=== Entries supplied ===
--

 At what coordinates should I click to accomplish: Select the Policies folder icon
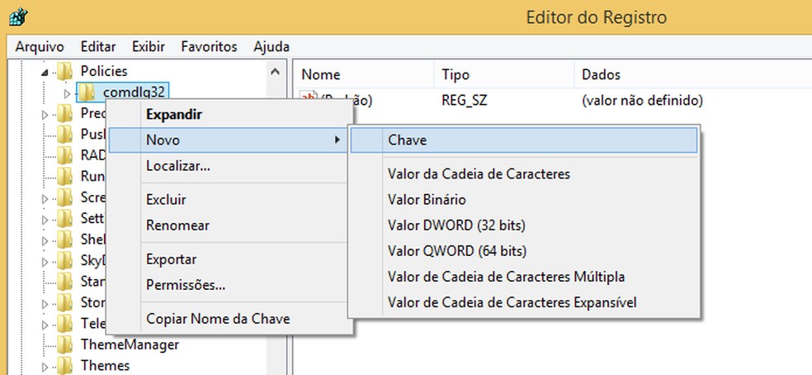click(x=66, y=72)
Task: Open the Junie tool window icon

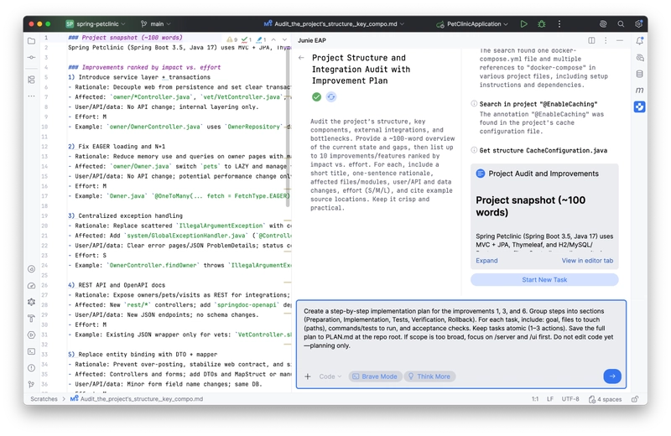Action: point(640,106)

--

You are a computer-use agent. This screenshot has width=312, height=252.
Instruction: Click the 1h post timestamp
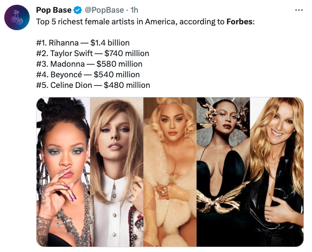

--

=== What you are asked to do ===
Once the line with "You are a computer-use" is found in the records above, print exactly that line and every line after it through the line with "Instruction: Click the 1h post timestamp".

=== Finished exercise ===
You are a computer-use agent. This screenshot has width=312, height=252.
Instruction: Click the 1h post timestamp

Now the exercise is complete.